ACTIVITY
Please copy exactly the part of the records below that opens with the line containing "Add a new console tab with plus button" and closes with the line containing "the Front-End Visual", leaving out any pictures.

------ GIVEN DATA

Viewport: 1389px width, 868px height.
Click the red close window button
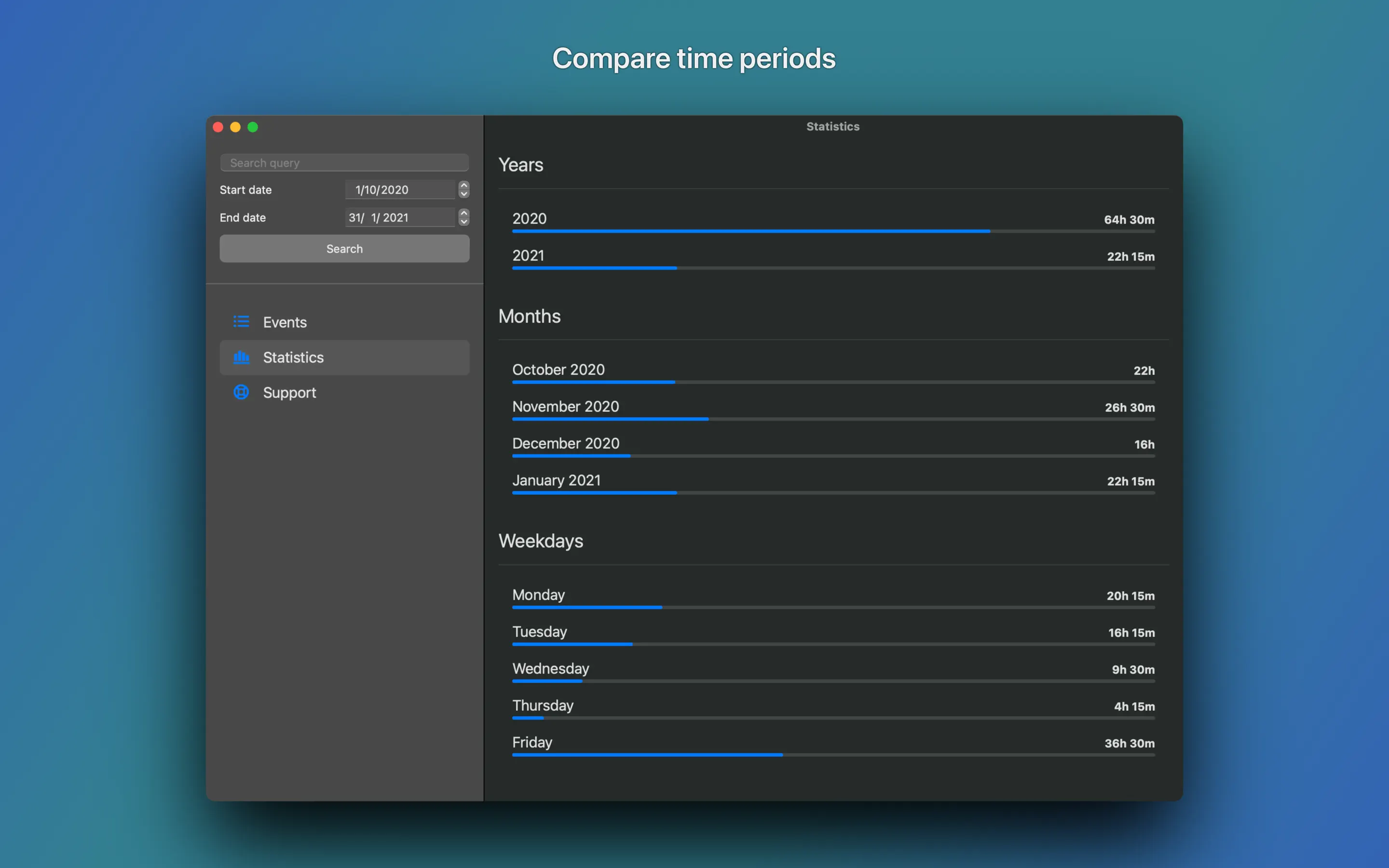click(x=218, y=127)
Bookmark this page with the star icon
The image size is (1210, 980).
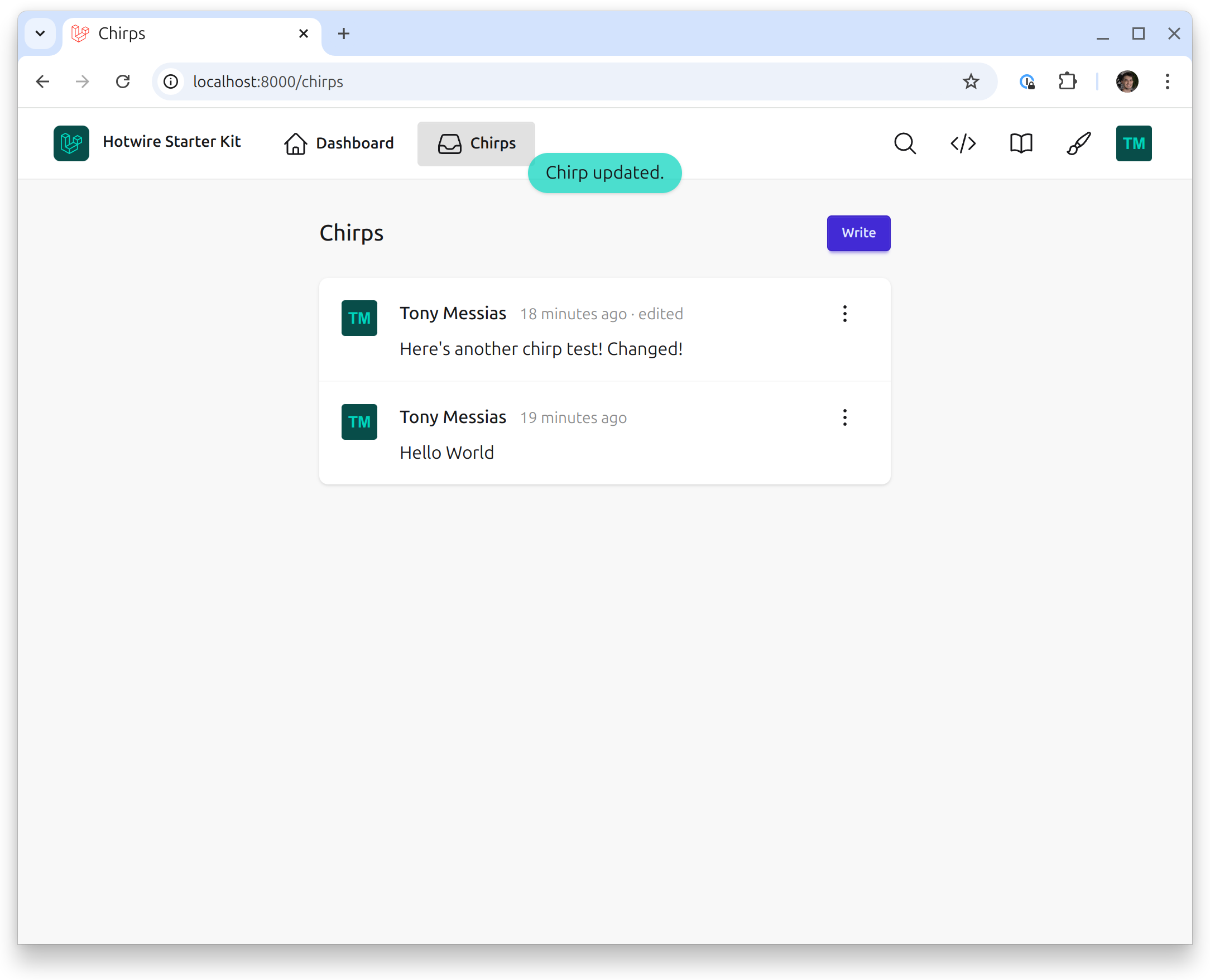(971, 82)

------------
------ GIVEN DATA

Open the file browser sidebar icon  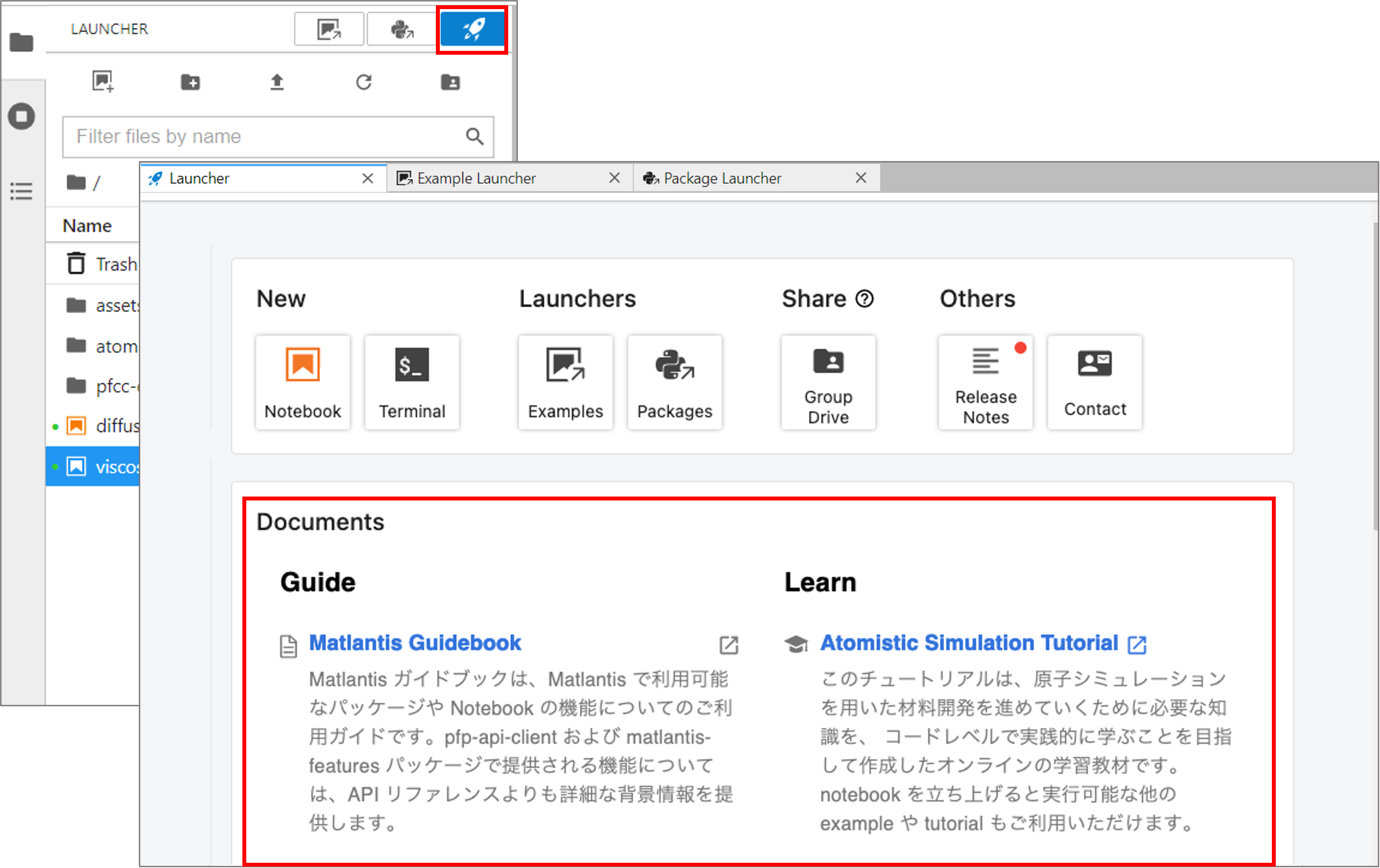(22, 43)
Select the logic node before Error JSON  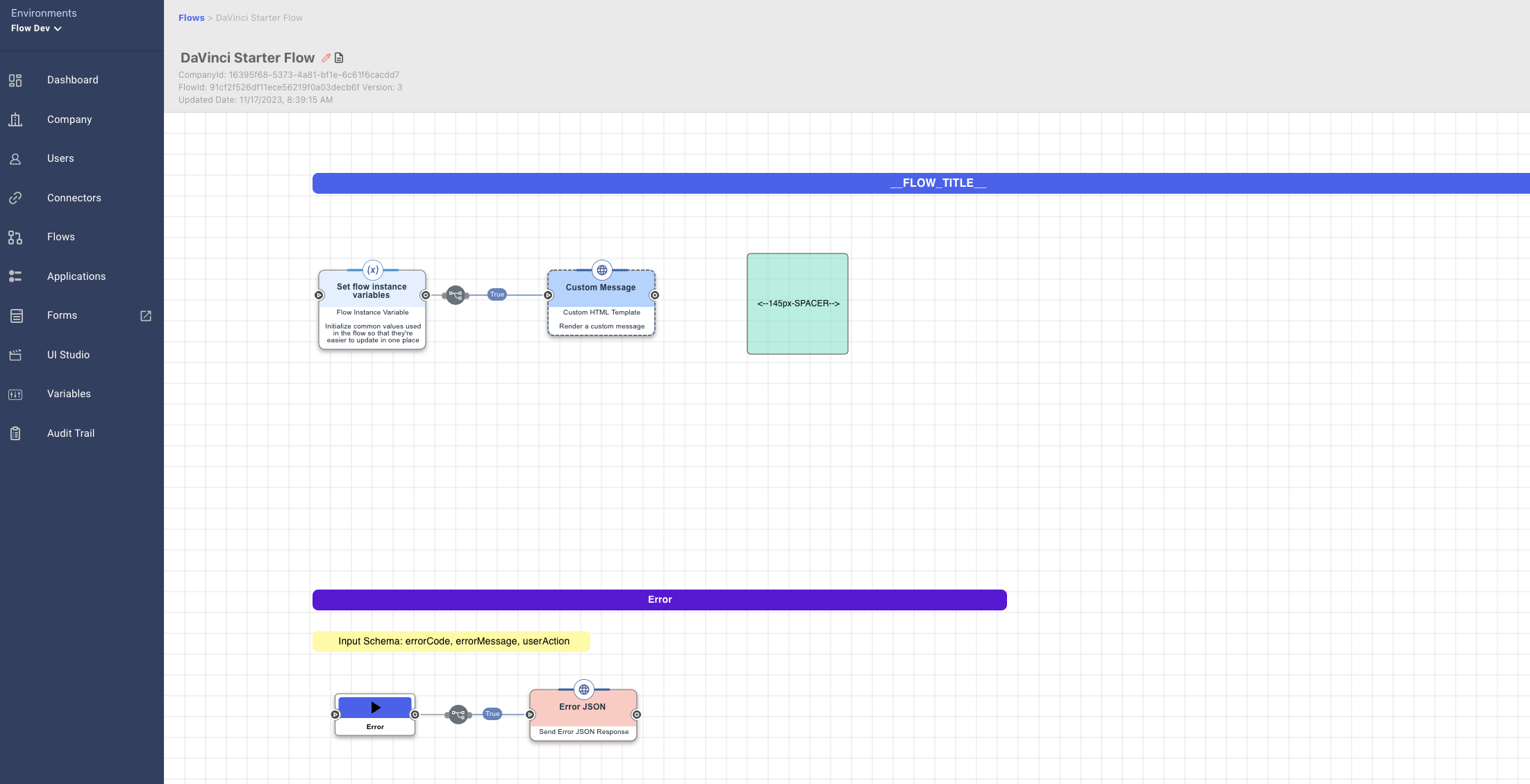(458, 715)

------------
------ GIVEN DATA

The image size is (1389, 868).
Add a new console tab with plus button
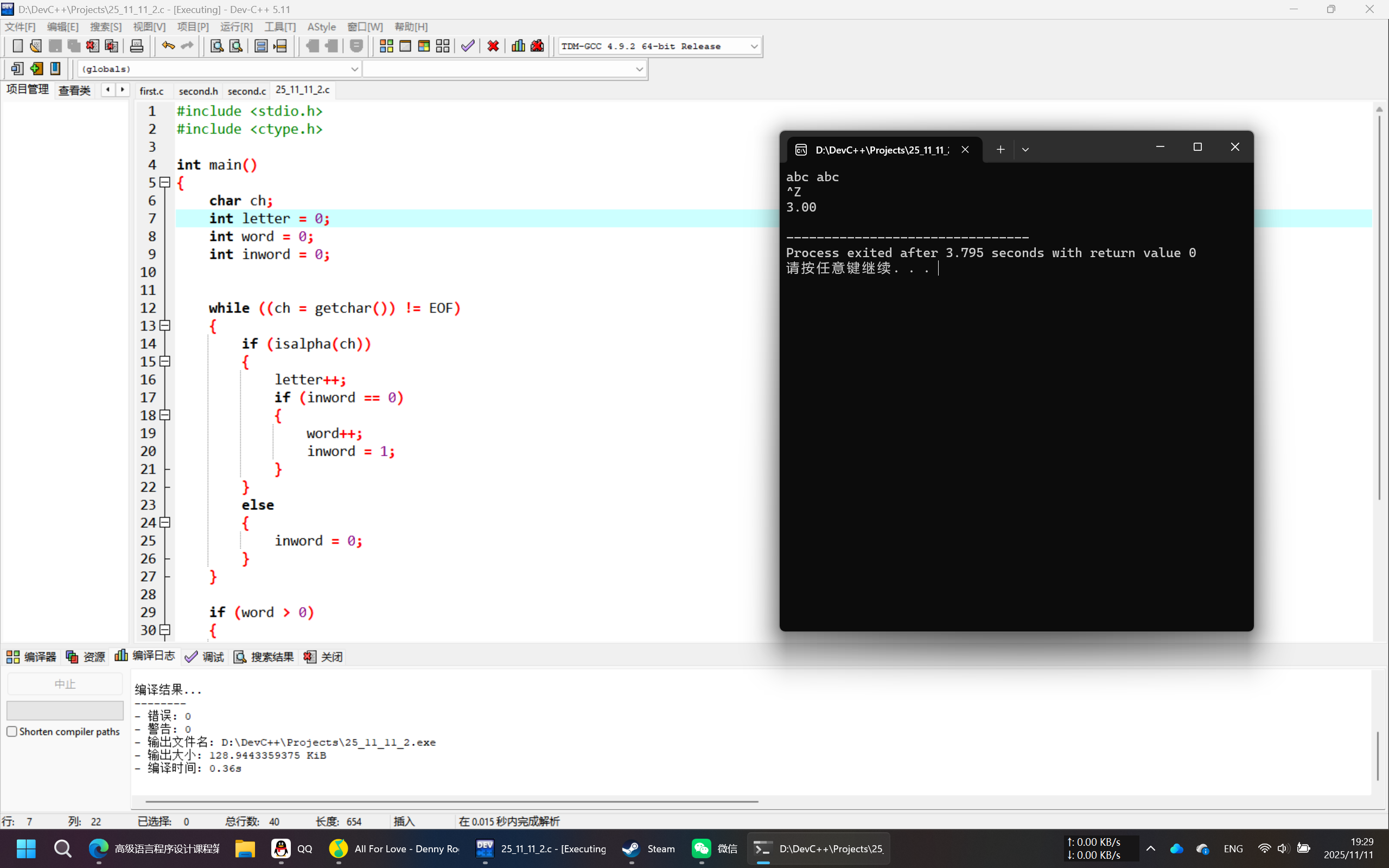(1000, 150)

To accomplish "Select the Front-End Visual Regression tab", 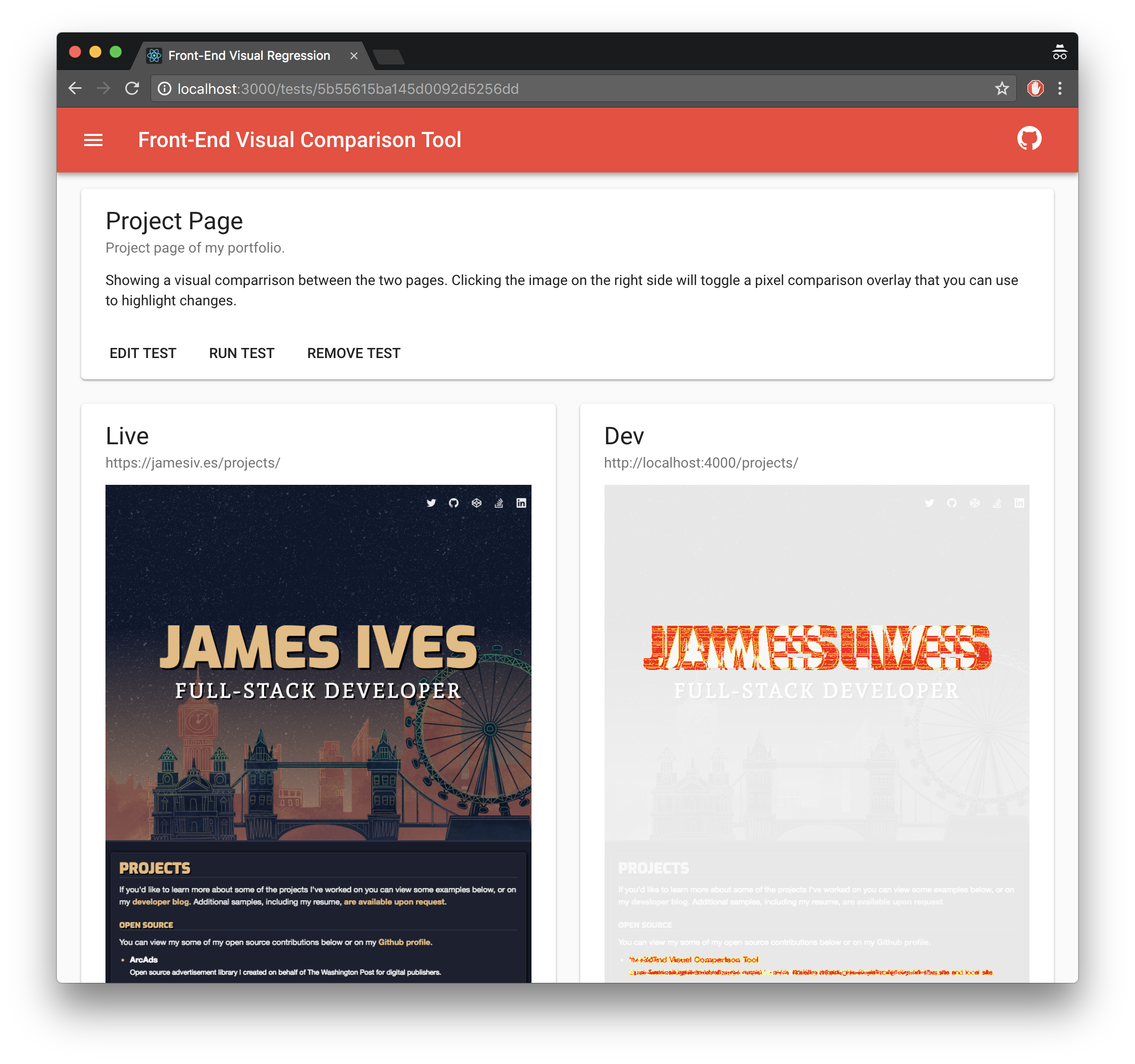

------------

RESULT OF THIS EXERCISE
Add a new console tab with plus button
(1000, 150)

To accomplish "Select the Front-End Visual Regression tab", 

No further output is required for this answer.